Monday, March 22, 2010

Recently, my friends in the UK have been inundating me with horror stories about health care workers taking anything but a patient’s best interest in mind. Yes, I realize that malpractice occurs in America too, and no, this isn’t another health care reform article. My conversations relating the experiences of my mainly able-bodied friends began to make me think about how we, as a society, treat not simply ”the disabled,” but simply the sick, the injured, and the aged as well. Its something even the “experts” can’t seem to get right.

If the mark of how advanced a civilization is how much we have evolved away from barbarism, then surely one definitive measurement of this progress is how we treat the most vulnerable in our society. This, of course includes not only the smallest and the most impoverished but also those whose bodies have turned against them due to either time or condition. And yet, even in our modern age, this level of civility is a standard that has yet to be reached in all but the most exceptional of cases.

This breach of advancement becomes even more despicable when one considers that a breakdown of the human body, in one form or another, is inevitable in all of us. By ignoring or disgracing those whom this breakdown has already occurred in,

what exactly are we trying to accomplish? Perhaps it is that we are afraid to acknowledge that human frailty is everyone’s fate, and the feebleness, the pain, which we see in the eyes of the man lying in front of us from his bed will someday be our own. When we are all faced with our own vulnerabilities, it is within our prideful nature to behave in the worst way possible, particularly when it is embodied not within ourselves but someone else. And so, we go on creating a world which will surly be unprepared for even our weakest days.

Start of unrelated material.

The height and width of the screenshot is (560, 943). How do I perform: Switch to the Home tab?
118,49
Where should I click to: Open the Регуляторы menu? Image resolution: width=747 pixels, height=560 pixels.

For decades, we have made health and caring for those in need of physical help an issue of politics rather than an issue of humanity. Even if we did have universal healthcare throughout the solar system, it does little to care for people in imperfect health outside of an institution. In this way, would the world outside of hospitals and urgent care center be fairer, or would it simply be cheaper to institutionalize the frail who inconvenience us to be dogmatically watched after? If we mean to fix all our health related issues with improving our respect for the frailty of the human condition, both the politicians and the doctors have fooled us into we our much more evolved simply by keeping our weaknesses out of sight.

Of course the words ‘integration’ and ‘rehabilitation’ are words that we hear those dressed up as reformers on the news shows spout out as well, but there are little visible effects of an attempt to improve the quality of life for individuals who don’t have the most cooperative body. Even the most compassionate health care which costs nothing cannot alter the fact that even today, even in the richest and arguably the most advanced and compassionate nations in the world, some schools still refuse to open their doors to disabled children and architects choose to put steps rather than ramps outside of new buildings because the former “looks more traditional.” This says nothing about the countless small issues of discrimination and even hatefulness that occur at the checkout lines or railway platforms.

If we consider ourselves an advanced society we are grossly mistaken. If we think any sort of government act will force us into being more progressive or charitable, we are lying to each other. Those are the changes to a culture which cannot take place by asking doctors to see more people or even handing complicated issues over to experts so we can keep our hands clean. We do a terrible job taking care of people who we find inconvenient in life specifically because we have built a world where their life is inconvenient. But all to often, by the time we realize how inconvenient the human condition actually is, is the time we’ve succumbed to it ourselves.